Some Lexical-specific concerns (which are consequences of React's concurrent and StrictMode semantics, not due to anything unusual in Lexical):

  • In React 19, useMemo calls are cached across StrictMode re-renders, so only one editor will be used for both renders. If you have a useEffect call with side-effects (such as updating the document when a plug-in initializes), then you should first check to make sure that this effect has not already occurred (e.g. by checking the state of the document or undoing the change as a cleanup function returned by the effect)
  • LexicalComposer's initialConfig prop is only considered once during the first render (useMemo is used to create the LexicalComposerContext which includes the editor and theme)
  • If you are using an editorState argument in the config when creating the editor, it will only be called once when the editor is created.
  • You should generally prefer to use hooks that return state such as useLexicalEditable (useLexicalSubscription is a generalization of this style) rather than manually registering the listeners and expecting a particular sequence of triggers to be called, especially when their source is an effect. Listeners are only called when state changes, and in StrictMode the state may have changed during the initial render. The listeners registered from your second render will not be called if the change was triggered by the first render, and you will likely not see the listeners triggered during the first render because those effects were immediately cleaned up before the change effect occurred.

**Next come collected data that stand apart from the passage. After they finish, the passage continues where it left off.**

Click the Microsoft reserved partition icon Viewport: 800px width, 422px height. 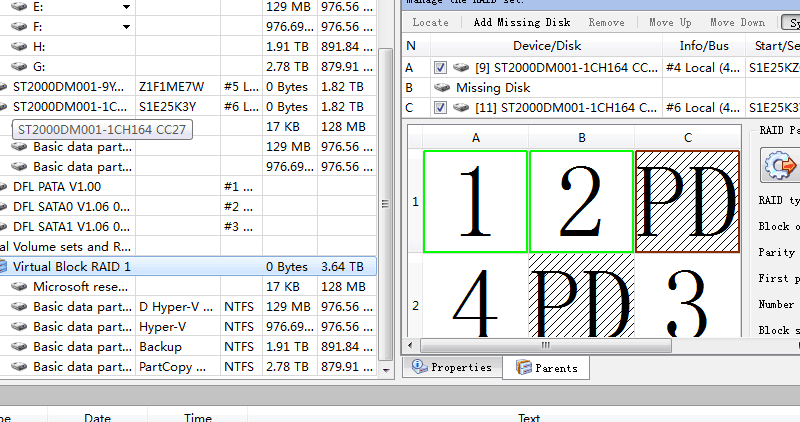coord(20,287)
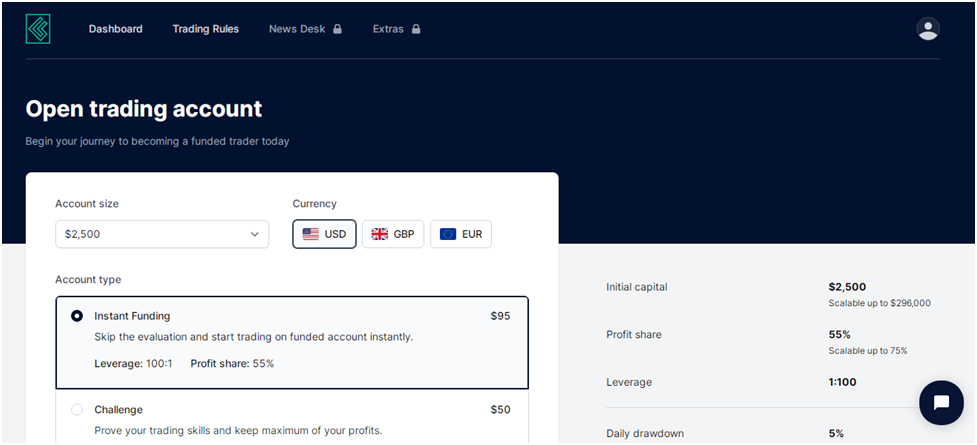Click the UK flag icon
This screenshot has width=977, height=445.
click(379, 234)
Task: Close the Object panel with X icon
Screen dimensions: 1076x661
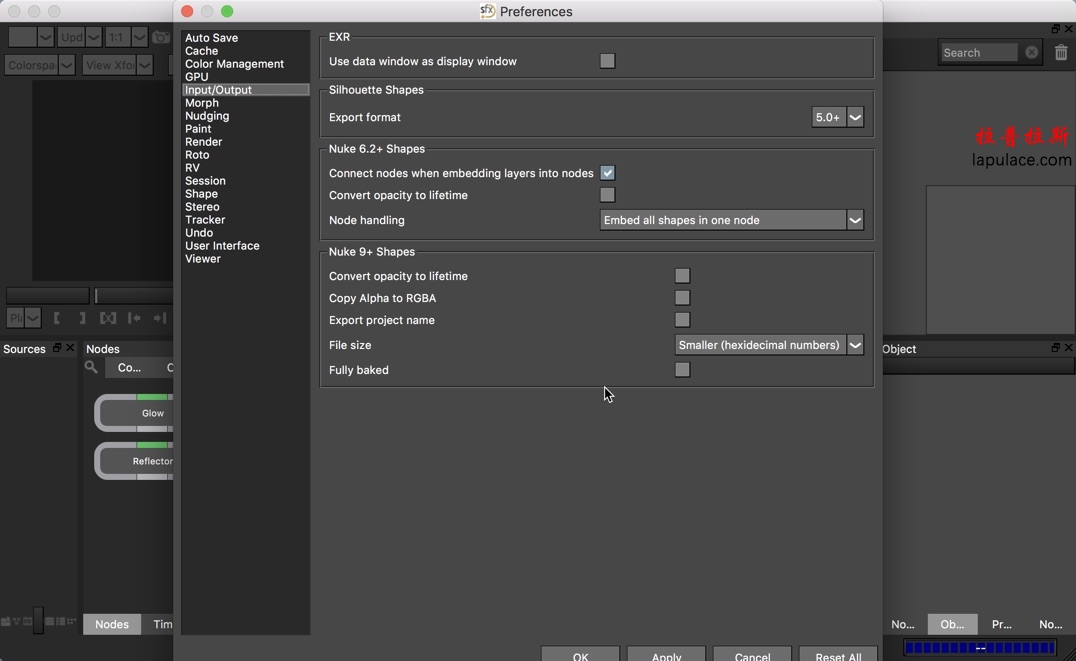Action: coord(1068,348)
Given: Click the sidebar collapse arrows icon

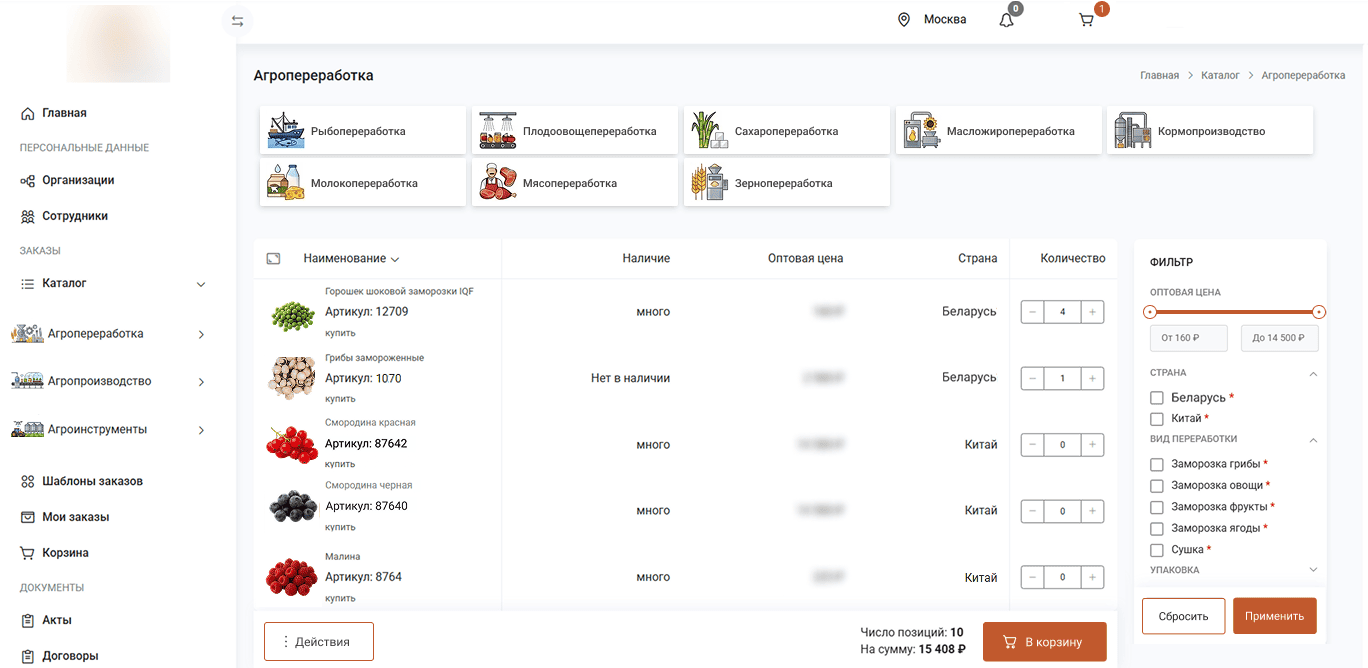Looking at the screenshot, I should coord(237,21).
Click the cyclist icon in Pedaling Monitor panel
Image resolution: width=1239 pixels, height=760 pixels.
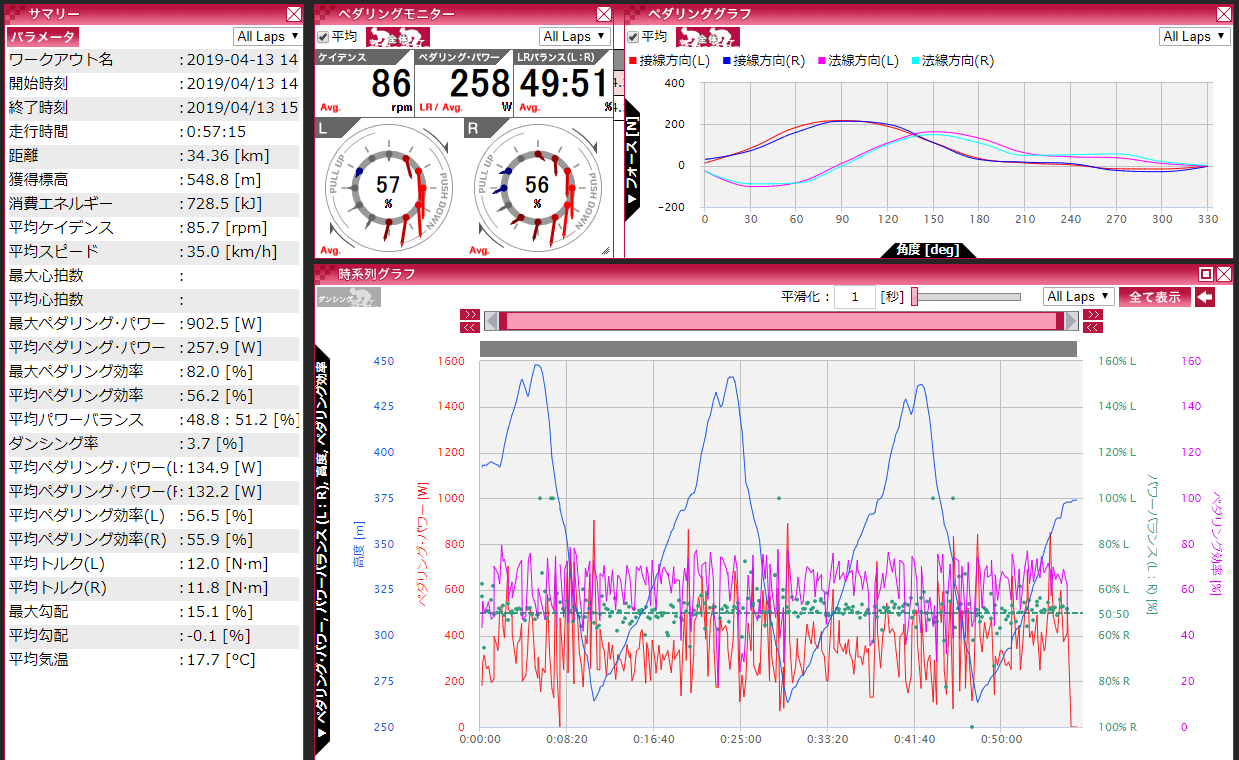pyautogui.click(x=398, y=37)
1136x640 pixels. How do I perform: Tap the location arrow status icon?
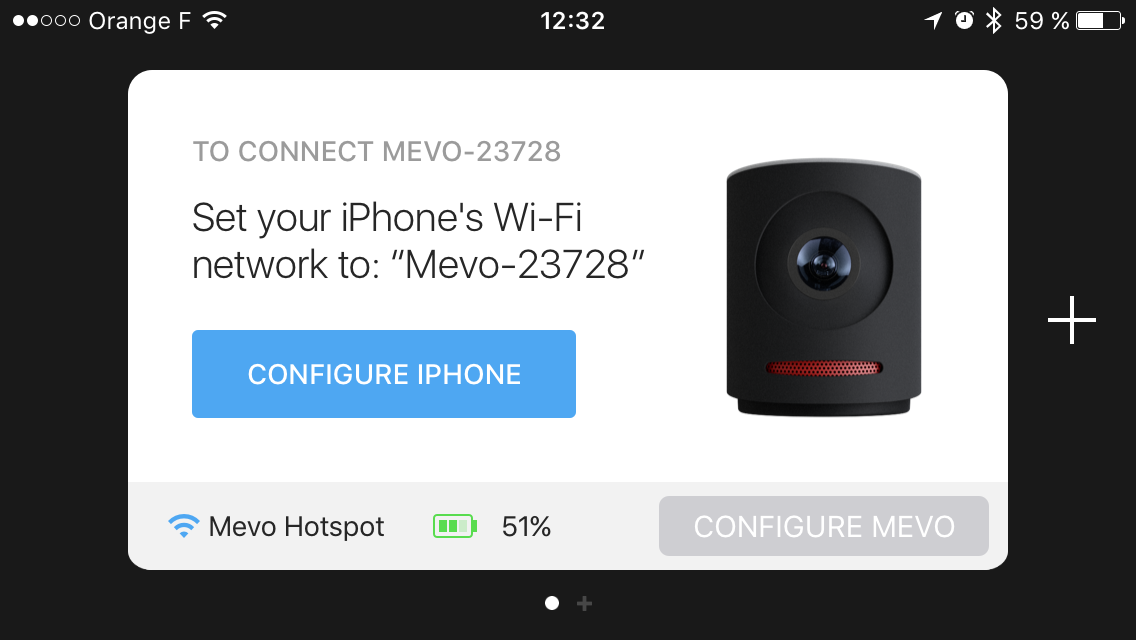pyautogui.click(x=934, y=20)
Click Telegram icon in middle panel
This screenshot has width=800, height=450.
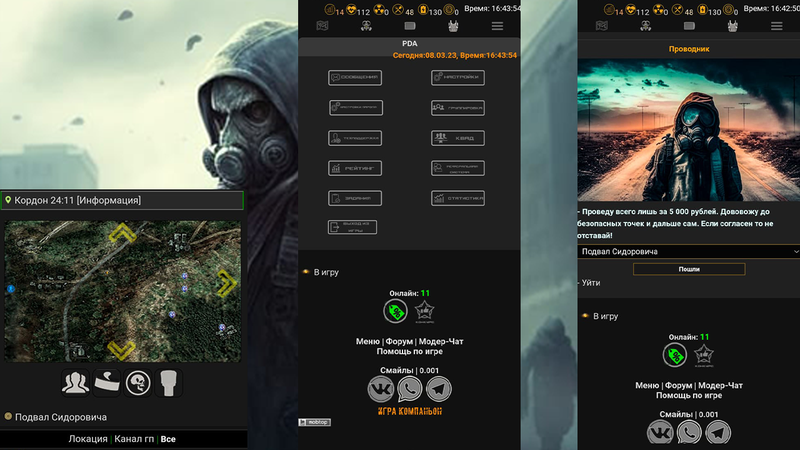pos(438,389)
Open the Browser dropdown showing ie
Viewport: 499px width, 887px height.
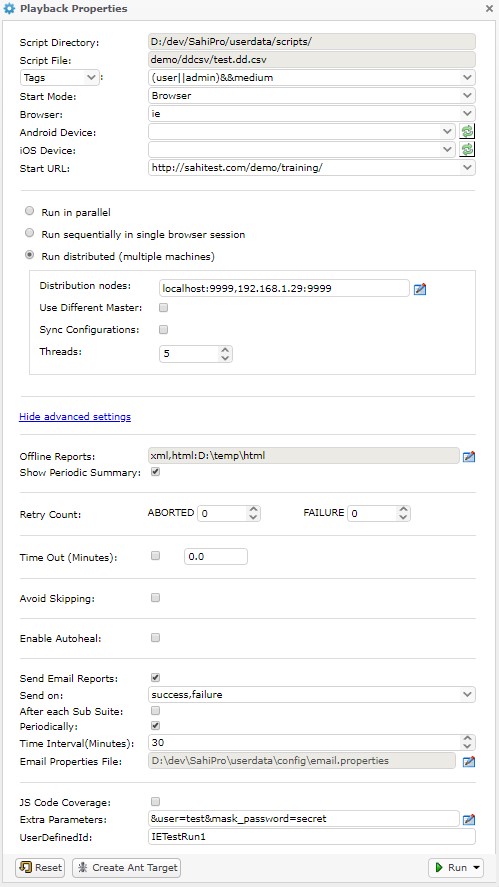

LexicalComposerContext.useLexicalComposerContext: cannot find a LexicalComposerContext

This error happens for one reason: the useLexicalComposerContext() hook was called from a component that is not a child of a LexicalComposer, LexicalNestedComposer, or LexicalComposerContext.Provider from the same build of Lexical that the hook was imported from.

The most common root causes of this issue are:

  • You are trying to use useLexicalComposerContext() in a component that is not a child of the LexicalComposer. If you need to do that, you need to pass the context or editor up the tree with something like EditorRefPlugin.
  • You have multiple builds of Lexical in your project. This could be because you have a dependency that has a direct dependency on some other version of Lexical (these packages should have Lexical as peerDependencies, but not all do), or because your project mixes import and require statements to import Lexical (including both the esm and cjs builds of the same version of Lexical). Resolving this generally requires overriding what your package manager does in package.json, and/or what the bundler does in some configuration file for your framework or bundler. There are a lot of combinations of tools in the ecosystem (npm, pnpm, yarn, webpack, vite, next.js, etc.), so the syntax of that workaround is quite dependent on precisely which tools (and even versions of those tools) that your project is using.

Other complications when using dev mode with fast refresh (aka hot module replacement)

Depending on precisely how the fast refresh implementation you're using works, you may need to mark the files that create your editor or the implementation of your LexicalNode subclasses as needing a full refresh. When things seem broken in dev mode after changing a file, try refreshing the page first. If that fixes the problem, then mark the file you're working on as needing a full refresh. For example Next.js fast refresh has a // @refresh reset comment that can be used.